# Exercise objective
In the entries that follow, the first line to write out is the one containing "You are a computer-use agent. Screen", and the last is the one containing "Given: Click the word". Reproduce that stretch exactly, with nothing before or after it.

══ Given entries

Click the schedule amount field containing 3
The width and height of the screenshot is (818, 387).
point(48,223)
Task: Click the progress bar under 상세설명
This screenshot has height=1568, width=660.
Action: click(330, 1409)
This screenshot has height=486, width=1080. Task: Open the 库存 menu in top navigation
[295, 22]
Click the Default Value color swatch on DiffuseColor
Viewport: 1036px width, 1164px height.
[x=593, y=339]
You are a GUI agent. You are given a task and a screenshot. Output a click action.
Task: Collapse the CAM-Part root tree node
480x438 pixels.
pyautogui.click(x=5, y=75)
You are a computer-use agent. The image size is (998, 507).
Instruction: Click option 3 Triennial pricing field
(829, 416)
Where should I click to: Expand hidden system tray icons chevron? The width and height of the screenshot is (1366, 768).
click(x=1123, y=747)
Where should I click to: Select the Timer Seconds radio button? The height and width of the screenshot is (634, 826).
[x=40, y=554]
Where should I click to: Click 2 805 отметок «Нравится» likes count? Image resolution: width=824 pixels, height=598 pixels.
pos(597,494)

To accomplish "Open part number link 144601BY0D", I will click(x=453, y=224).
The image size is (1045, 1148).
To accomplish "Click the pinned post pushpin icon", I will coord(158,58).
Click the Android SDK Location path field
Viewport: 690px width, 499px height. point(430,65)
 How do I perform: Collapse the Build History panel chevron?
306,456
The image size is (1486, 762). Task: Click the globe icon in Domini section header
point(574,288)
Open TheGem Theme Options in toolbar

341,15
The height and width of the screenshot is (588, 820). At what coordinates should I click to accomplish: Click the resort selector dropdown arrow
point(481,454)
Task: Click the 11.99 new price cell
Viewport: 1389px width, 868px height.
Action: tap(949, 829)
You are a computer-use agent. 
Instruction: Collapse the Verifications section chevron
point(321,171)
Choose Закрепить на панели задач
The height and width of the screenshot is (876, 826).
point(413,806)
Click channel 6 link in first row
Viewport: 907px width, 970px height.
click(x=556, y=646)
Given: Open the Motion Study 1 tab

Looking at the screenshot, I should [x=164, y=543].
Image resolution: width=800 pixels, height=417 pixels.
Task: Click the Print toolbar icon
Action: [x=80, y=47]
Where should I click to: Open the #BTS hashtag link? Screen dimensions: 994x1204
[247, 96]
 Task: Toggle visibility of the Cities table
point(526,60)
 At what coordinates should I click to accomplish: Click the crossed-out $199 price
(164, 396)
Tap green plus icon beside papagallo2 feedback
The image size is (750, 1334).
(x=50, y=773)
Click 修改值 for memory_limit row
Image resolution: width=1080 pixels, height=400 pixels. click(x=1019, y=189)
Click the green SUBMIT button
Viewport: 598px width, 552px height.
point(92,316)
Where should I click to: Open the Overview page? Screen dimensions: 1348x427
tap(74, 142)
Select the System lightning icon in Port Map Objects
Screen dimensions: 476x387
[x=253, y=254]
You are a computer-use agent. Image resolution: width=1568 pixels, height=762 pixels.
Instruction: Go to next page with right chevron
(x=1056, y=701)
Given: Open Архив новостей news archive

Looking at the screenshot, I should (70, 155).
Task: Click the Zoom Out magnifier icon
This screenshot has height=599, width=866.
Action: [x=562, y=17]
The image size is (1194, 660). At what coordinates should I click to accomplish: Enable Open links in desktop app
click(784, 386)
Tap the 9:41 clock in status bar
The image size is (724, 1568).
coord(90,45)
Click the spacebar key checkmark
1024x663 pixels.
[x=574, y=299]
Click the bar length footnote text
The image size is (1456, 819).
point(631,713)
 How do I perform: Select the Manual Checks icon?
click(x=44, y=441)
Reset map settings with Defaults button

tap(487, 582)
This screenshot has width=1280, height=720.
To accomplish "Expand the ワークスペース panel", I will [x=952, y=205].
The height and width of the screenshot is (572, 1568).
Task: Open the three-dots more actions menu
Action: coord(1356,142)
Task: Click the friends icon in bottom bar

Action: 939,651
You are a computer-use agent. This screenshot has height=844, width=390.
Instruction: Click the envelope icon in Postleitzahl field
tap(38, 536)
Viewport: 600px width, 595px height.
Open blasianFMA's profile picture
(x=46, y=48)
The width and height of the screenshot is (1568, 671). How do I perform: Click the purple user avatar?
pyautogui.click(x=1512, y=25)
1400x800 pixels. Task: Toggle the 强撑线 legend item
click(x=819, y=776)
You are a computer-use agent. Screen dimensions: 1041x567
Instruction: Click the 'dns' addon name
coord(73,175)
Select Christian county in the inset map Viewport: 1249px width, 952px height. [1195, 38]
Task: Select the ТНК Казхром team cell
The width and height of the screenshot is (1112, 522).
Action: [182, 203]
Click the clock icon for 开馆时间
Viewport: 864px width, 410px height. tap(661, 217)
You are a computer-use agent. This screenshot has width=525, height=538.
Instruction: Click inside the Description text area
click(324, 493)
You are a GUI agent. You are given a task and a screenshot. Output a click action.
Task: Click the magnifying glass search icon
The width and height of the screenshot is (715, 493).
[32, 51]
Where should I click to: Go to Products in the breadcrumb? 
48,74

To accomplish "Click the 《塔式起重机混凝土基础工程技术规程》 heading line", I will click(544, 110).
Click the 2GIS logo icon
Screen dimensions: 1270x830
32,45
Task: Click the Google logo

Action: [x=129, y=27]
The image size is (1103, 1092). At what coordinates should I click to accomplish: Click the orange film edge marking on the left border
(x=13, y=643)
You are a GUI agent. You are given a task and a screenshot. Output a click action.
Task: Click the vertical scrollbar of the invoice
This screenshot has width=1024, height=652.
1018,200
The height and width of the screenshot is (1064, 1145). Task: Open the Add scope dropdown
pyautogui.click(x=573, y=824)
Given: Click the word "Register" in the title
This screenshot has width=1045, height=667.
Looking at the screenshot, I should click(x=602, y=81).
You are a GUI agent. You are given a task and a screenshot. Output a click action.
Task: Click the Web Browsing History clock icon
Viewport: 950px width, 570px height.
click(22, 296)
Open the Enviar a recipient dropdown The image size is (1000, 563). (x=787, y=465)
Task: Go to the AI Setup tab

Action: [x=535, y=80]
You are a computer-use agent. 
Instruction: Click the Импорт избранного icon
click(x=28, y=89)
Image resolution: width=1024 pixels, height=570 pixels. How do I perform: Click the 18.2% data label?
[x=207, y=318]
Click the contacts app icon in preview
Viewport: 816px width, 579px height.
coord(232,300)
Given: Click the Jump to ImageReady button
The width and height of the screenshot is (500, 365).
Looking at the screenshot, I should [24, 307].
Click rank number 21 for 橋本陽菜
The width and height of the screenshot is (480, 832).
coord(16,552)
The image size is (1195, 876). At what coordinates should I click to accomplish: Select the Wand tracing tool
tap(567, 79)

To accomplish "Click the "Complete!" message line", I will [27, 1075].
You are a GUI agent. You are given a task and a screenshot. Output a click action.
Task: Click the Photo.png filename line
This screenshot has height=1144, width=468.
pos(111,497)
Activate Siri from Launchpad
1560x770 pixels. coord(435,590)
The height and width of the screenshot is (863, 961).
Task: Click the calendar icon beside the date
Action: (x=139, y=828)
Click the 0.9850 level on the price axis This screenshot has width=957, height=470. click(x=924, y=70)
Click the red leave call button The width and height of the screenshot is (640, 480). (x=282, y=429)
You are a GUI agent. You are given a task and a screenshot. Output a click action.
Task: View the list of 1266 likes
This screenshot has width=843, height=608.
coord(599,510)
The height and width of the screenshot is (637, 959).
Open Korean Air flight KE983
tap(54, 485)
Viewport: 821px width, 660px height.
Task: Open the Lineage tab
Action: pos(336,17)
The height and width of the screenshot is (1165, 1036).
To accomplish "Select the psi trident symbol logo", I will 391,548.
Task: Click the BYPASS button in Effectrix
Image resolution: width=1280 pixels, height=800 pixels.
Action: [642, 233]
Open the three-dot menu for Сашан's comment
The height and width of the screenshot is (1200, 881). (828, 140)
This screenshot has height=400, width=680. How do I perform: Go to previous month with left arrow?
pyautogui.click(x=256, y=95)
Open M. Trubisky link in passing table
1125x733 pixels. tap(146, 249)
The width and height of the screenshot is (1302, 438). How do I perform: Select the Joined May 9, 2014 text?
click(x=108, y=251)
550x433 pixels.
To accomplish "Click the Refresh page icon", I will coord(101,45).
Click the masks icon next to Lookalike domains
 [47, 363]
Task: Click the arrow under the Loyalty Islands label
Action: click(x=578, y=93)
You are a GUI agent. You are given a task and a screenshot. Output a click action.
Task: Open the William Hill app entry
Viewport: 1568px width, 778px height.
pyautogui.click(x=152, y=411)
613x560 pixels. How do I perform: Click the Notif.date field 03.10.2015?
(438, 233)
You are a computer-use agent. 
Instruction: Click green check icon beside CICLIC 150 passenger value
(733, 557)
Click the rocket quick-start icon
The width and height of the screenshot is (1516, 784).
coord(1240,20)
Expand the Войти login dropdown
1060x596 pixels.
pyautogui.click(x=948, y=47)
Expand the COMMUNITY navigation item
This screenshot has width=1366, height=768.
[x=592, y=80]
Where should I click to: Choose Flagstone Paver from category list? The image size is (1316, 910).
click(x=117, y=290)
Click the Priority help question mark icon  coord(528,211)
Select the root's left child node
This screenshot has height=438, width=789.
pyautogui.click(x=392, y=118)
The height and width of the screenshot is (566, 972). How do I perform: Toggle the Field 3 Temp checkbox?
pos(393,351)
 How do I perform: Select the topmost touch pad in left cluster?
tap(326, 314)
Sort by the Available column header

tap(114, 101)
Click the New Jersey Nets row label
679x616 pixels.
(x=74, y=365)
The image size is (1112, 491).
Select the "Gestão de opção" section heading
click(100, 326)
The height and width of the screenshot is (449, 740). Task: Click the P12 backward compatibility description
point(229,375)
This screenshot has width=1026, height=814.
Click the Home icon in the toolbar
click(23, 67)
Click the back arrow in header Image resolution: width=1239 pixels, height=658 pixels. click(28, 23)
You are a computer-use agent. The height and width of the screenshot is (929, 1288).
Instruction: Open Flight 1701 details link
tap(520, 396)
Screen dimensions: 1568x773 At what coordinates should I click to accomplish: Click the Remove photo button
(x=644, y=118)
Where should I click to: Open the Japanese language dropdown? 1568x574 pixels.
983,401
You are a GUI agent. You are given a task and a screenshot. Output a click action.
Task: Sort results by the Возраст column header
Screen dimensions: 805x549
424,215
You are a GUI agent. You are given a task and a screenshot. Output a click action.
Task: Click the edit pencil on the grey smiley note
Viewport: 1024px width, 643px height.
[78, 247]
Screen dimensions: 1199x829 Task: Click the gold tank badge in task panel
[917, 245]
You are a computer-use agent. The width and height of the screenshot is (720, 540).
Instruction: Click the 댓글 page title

════

# Solution for this exercise
You are a computer-use agent. Screen dimensions: 1041x567
Instruction: Click the 'dns' addon name
coord(73,175)
Select Christian county in the inset map Viewport: 1249px width, 952px height. [1195, 38]
Task: Select the ТНК Казхром team cell
The width and height of the screenshot is (1112, 522).
Action: [182, 203]
Click the clock icon for 开馆时间
Viewport: 864px width, 410px height. tap(661, 217)
You are a computer-use agent. This screenshot has width=525, height=538.
Instruction: Click inside the Description text area
click(324, 493)
You are a GUI agent. You are given a task and a screenshot. Output a click action.
Task: Click the magnifying glass search icon
The width and height of the screenshot is (715, 493).
[32, 51]
Where should I click to: Go to Products in the breadcrumb? 
48,74

To accomplish "Click the 《塔式起重机混凝土基础工程技术规程》 heading line", I will click(544, 110).
Click the 2GIS logo icon
Screen dimensions: 1270x830
32,45
Task: Click the Google logo

Action: [x=129, y=27]
The image size is (1103, 1092). At what coordinates should I click to accomplish: Click the orange film edge marking on the left border
(x=13, y=643)
You are a GUI agent. You are given a task and a screenshot. Output a click action.
Task: Click the vertical scrollbar of the invoice
This screenshot has width=1024, height=652.
1018,200
The height and width of the screenshot is (1064, 1145). Task: Open the Add scope dropdown
pyautogui.click(x=573, y=824)
Given: Click the word "Register" in the title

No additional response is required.